ウソップは、サンジのペニスを片手で扱いた。あいているほうのもう一方の手は、立て膝にしたサンジの足首を掴んで、自らの口元へと持っていく。
ペロリとサンジの足の指を舐めると、ペニスをキュッ、と締め付けられた。
「バ…カ……」
心持ち後方へ身体を傾けて、サンジが切なそうな表情をする。
ウソップは、サンジが身体を預けられるようにと両膝を立てた。太股がサンジの背に触れると、サンジはすぐにウソップの足にもたれかかってきた。
「そこっ、キモチよすぎ……」
はぁ、と息を吐きながら、サンジが口走る。
足の指の股が弱いのか、ウソップがチロチロと舌先で舐めると、それだけでサンジの息が乱れる。合間に、亀頭の部分を指の腹で優しく擦ってやる。先走りがニチャニチャと音を立て、ウソップはそれを尿道口に塗り込めるようにして指先でぐっと押した。
「ぅ……ああっ!」
くい、とサンジの足に力が入り、小刻みに揺れる。
「ぁ……──」
トロリと精液が溢れ出したと思った瞬間、ビクビクと竿を震わせながらサンジは射精した。
「やばっ……」
ウソップは慌てて腰を突き上げた。捕まえたサンジの足は自分の肩に担ぎ、ぎこちなくはあったが腰を上へ上へと突き出す。
「っ……ぁ……」
いやいやをするように、サンジが頭を振った。金髪がハラハラと凪いで、ウソップの目に残像を焼き付けていった。

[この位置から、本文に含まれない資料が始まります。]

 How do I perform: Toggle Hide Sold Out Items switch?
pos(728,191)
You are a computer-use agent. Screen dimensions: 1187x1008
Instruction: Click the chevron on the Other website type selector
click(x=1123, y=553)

奥へ……奥へ……直腸の最奥を目指して、ウソップは突き上げを繰り返す。
息も絶え絶えといった様子のサンジは、口を半開きにして目を閉じて、ウソップの足に後ろ手でしがみつくような格好をしている。
気持ちいいのだろうか? サンジは本当に感じてくれているのだろうか? そんなことを考えながらも、ウソップは突き上げを次第に激しく、早くしていった。
ふと目を開けると、部屋の中は薄暗かった。
開け放った窓の外には星が瞬いている。時折、涼しやかな風が入ってきては火照った肌を鎮めてくれる。
あれからどれぐらい時間が経ったのだろうか。
結局サンジは、ウソップの二度に渡る突き上げに耐えきれず、三回目でとうとう失神してしまった。
ウソップのほうは、三度目を終えた後にサンジの身繕いだの、自分のことだのでバタバタしていたため、眠りについたのは夜遅くになってからのことだった。
「ははっ……なんだよ、サンジ。今夜は眠らせてやらねえ、とか言っといて、自分が先にダウンしてるじゃん」
呟いて、ウソップは口元にニヤニヤと笑みを浮かべた。
まあ、いい。そのおかげでサンジの寝顔を至近距離で見ることができたのだからと、ウソップは鼻を鳴らす。
「ぐっすり眠れよ、サンジ」
恋人の耳元でそう囁いて、ウソップはもう一度目を閉じる。
朝まで、もう一眠りできそうだった。